**What to do**. Only the lines from the one with "Task: Click into the Package name field" to the end of the listing below should be set down, exactly as written and without any pictures.

**Data shown**.

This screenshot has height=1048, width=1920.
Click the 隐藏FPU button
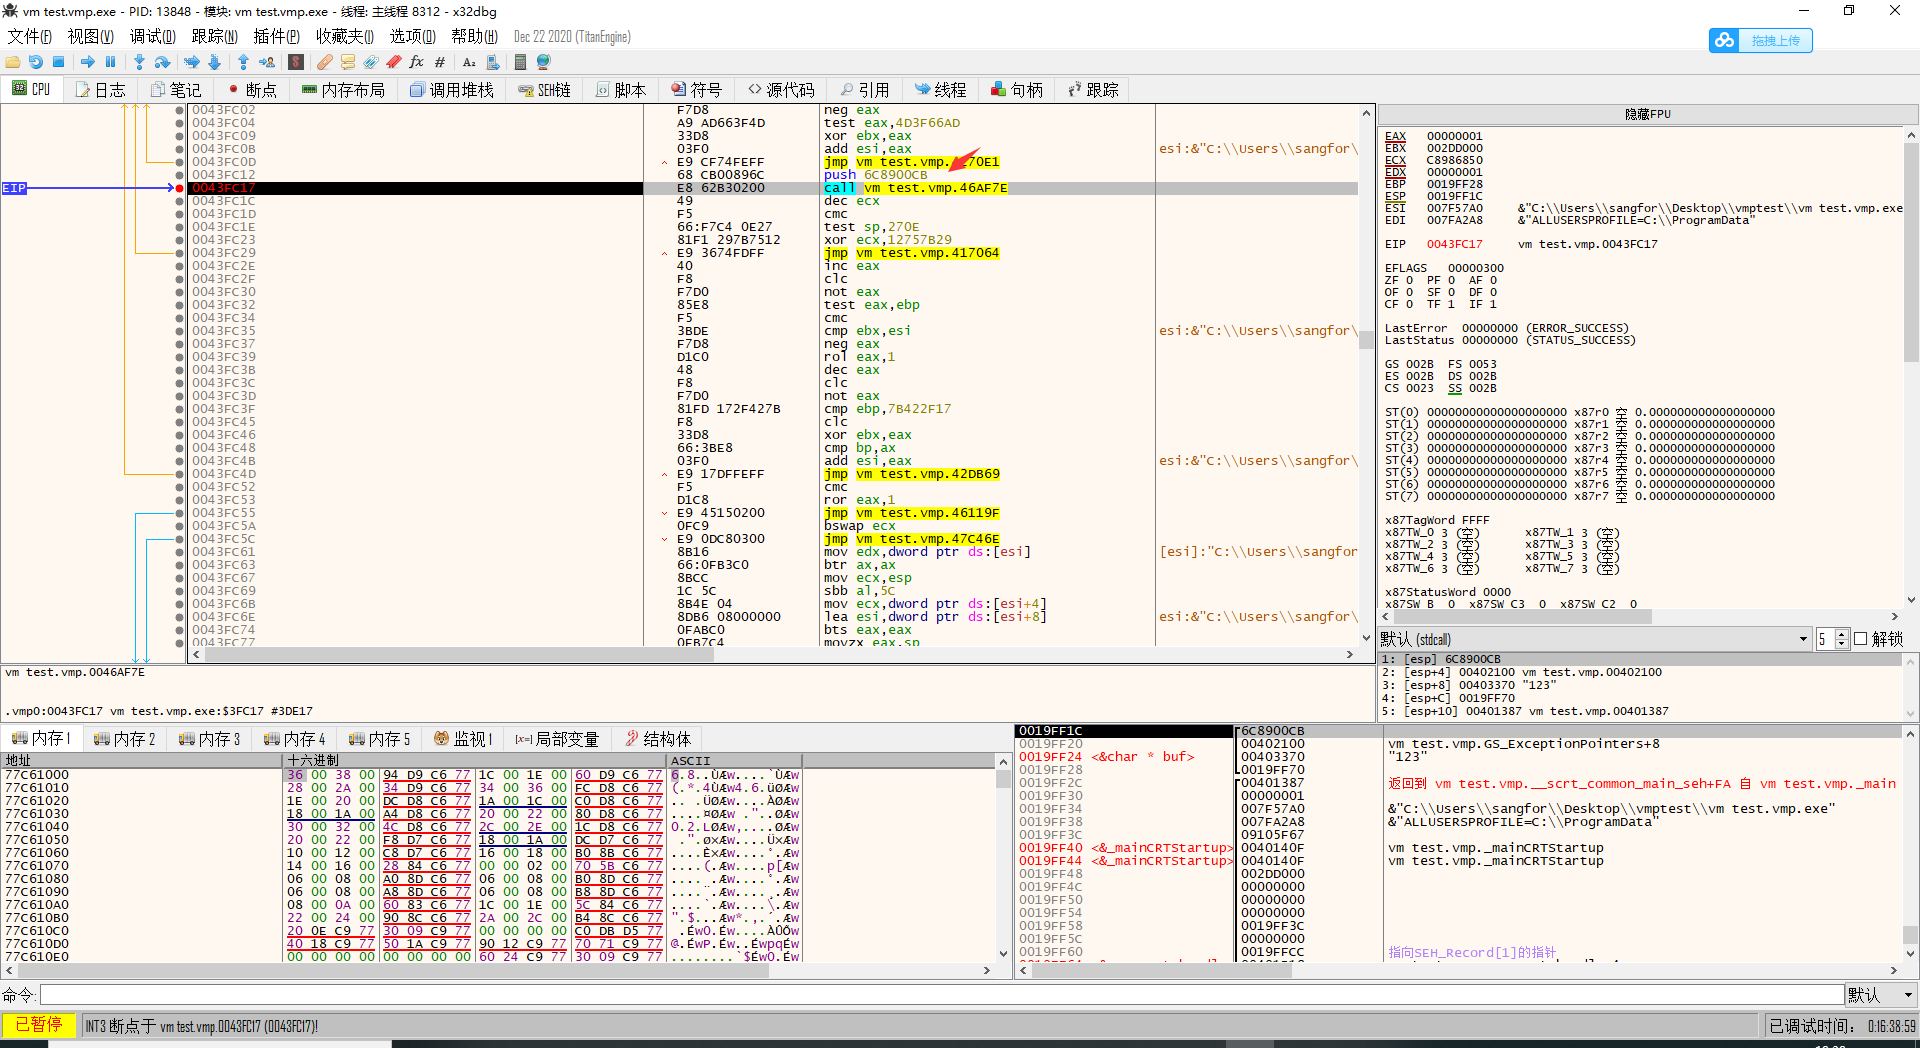point(1647,114)
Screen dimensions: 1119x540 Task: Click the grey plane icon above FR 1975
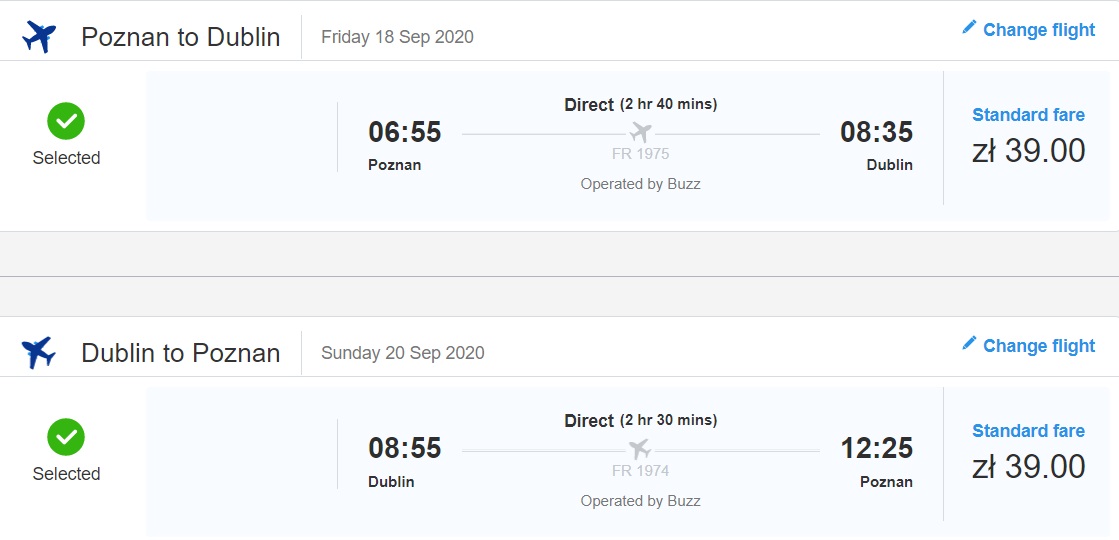[640, 133]
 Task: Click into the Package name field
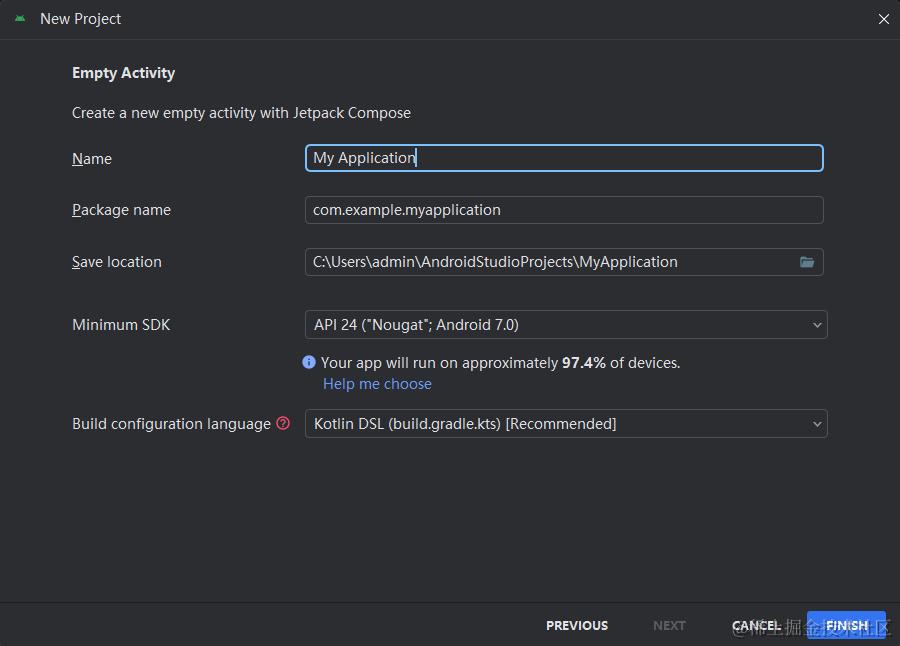coord(564,210)
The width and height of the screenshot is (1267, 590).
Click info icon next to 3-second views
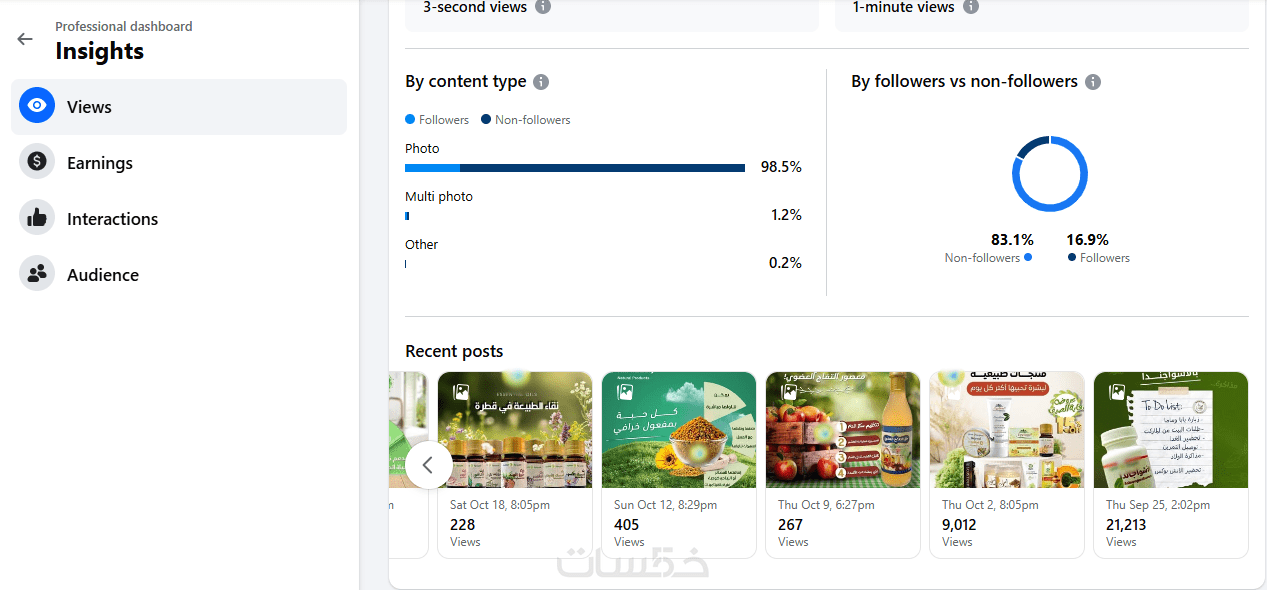[x=543, y=7]
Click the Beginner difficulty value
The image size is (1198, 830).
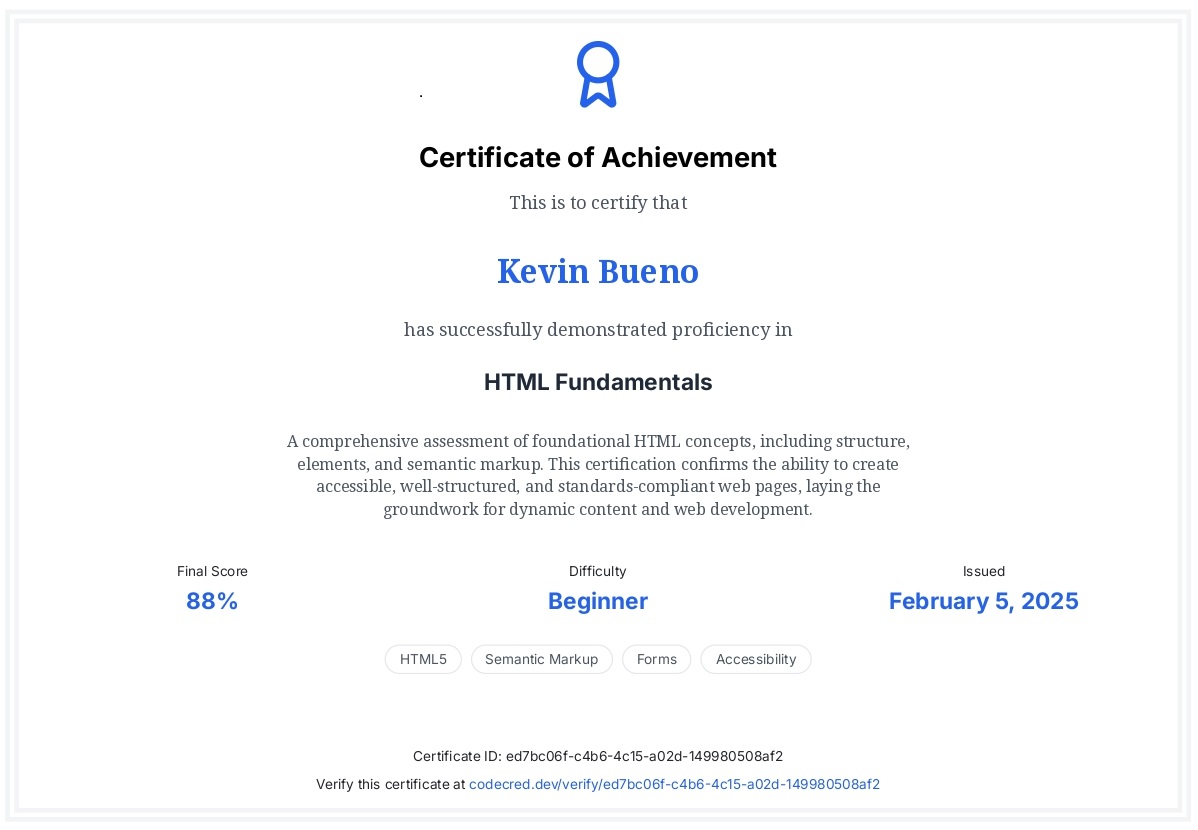pos(597,601)
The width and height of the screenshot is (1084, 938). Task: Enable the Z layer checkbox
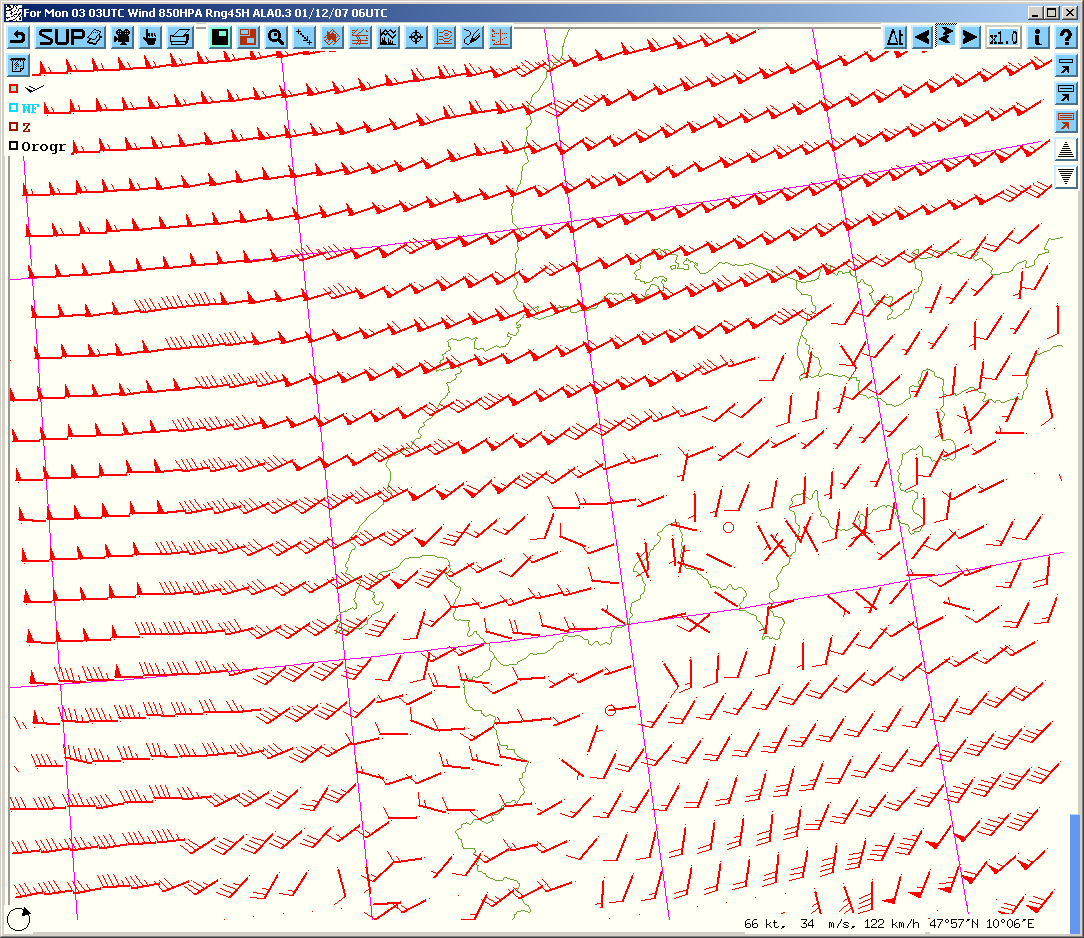pyautogui.click(x=14, y=127)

**Your response**.
 Task: Click into the Package name field
coord(564,210)
The width and height of the screenshot is (1267, 590).
Click info icon next to 3-second views
[x=543, y=7]
Click the Beginner difficulty value
The image size is (1198, 830).
pos(597,601)
The width and height of the screenshot is (1084, 938). Task: Enable the Z layer checkbox
pyautogui.click(x=14, y=127)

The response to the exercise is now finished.